Viet Nam: New Growth Path and New Investment Partners

The economies of Thailand, Laos, Cambodia, and Viet Nam are growing. The global market needs and will get their low-cost and undeveloped resources of raw materials  and labor. As a result, their growth rate will be greater than China’s in the near-term.

Their economic potential has been long recognized and was a key in mission planning during World War 2. The Japanese attempted to develop the region’s resources to rescue its war production devastated by America’s destruction of Japan’s merchant marine supply lines. The Allies prevented the Japanese from unlocking the region’s resources by bombing rail connections throughout Viet Nam and near Hanoi and feigning an intention to invade Indochina that tied-down Japanese military forces and precipitated a diverting and crippling famine in Viet Nam that took more Vietnamese lives than were lost by North and South Viet Nam during the American War.

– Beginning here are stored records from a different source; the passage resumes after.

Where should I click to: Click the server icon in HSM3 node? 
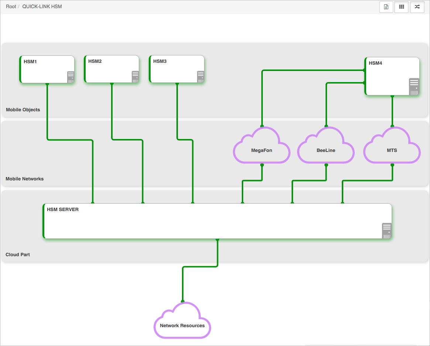pyautogui.click(x=200, y=77)
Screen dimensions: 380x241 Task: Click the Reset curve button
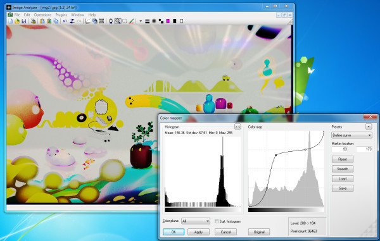point(343,159)
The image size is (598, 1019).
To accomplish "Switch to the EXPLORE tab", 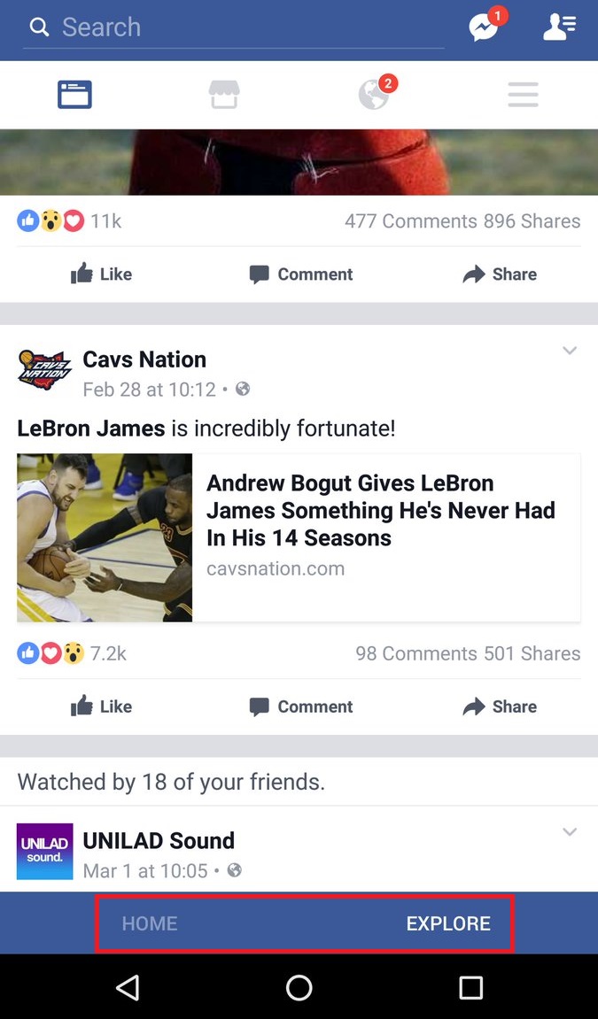I will click(x=448, y=923).
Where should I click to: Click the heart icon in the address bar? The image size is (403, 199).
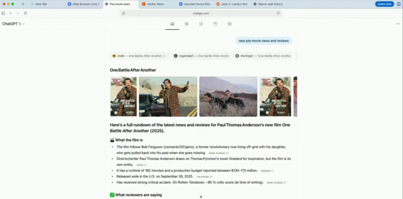point(278,13)
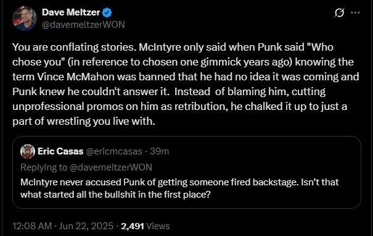Open Eric Casas's avatar in quoted tweet
The width and height of the screenshot is (373, 236).
coord(28,151)
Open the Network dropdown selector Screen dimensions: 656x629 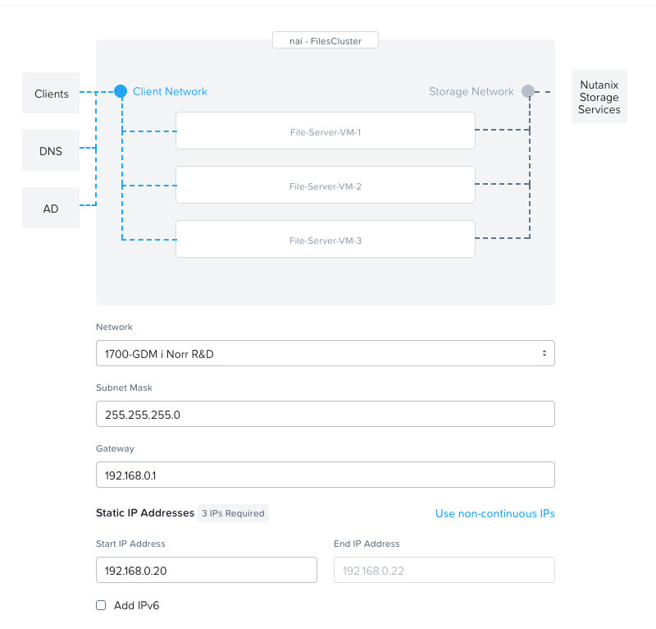325,353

China today knows the region is resource rich and development poor. China sees Southeast Asia as a raw materials storehouse and outlet for its goods manufactured in SW China.

The region has gained international voice through Association of South-East Asian Nations (ASEAN) and financial advice through the Asian Development Bank (ADB).

The region’s countries welcome the growth needed to meet the demands of their growing populations. What development track should each country use? The answer to that question will depend on the country’s history, culture, and politics.

Viet Nam has three development path choices in its post-colonial, post-Soviet era, to use the categorizes identified by Daniel Altman of the Dalberg Global Development Advisors, which are to:

  • Develop on its own, a slow and problematic process.
  • Accept aid from international organizations that impose conditions and require transparency.
  • Allow foreign nations, the new colonialists, to invest in sectors congruent with the foreign states’ economic plans.

Viet Nam pursued North Korea’s self-development path after reunification in 1975. Growth was too slow and would not support Viet Nam’s growing population.

The Sixth Party Congress of the Communist Party of Viet Nam adopted a change in development policy in December 1986, now known as Đổi Mới (renovation). Viet Nam opened both  to international aid organizations and to foreign investors. The CPVN moved from a planned economy to a “socialist-oriented market economy.”

Viet Nam is well on its way to getting development aid from international sources. Vietnam is an engaged participant in ASEAN, the ADB, and the World Bank. Viet Nam became the WTO’s 150th member on January 11, 2007. Viet Nam has an exemplary record for meeting its commitments under international treaties.

China's Rail Links in SE Asia from The Economist

China meanwhile realizes Viet Nam’s potential as part of China’s development plans. China is underwriting the costs of a new railway network in Southeast Asia to connect the region and China’s factories in the Kunming area. China persuaded Viet Nam’s leadership to develop Viet Nam’s bauxite resources needed for China, despite the daunting burden placed on Viet Nam’s electrical supply, the ecological costs, and the use of Chinese labor in the project.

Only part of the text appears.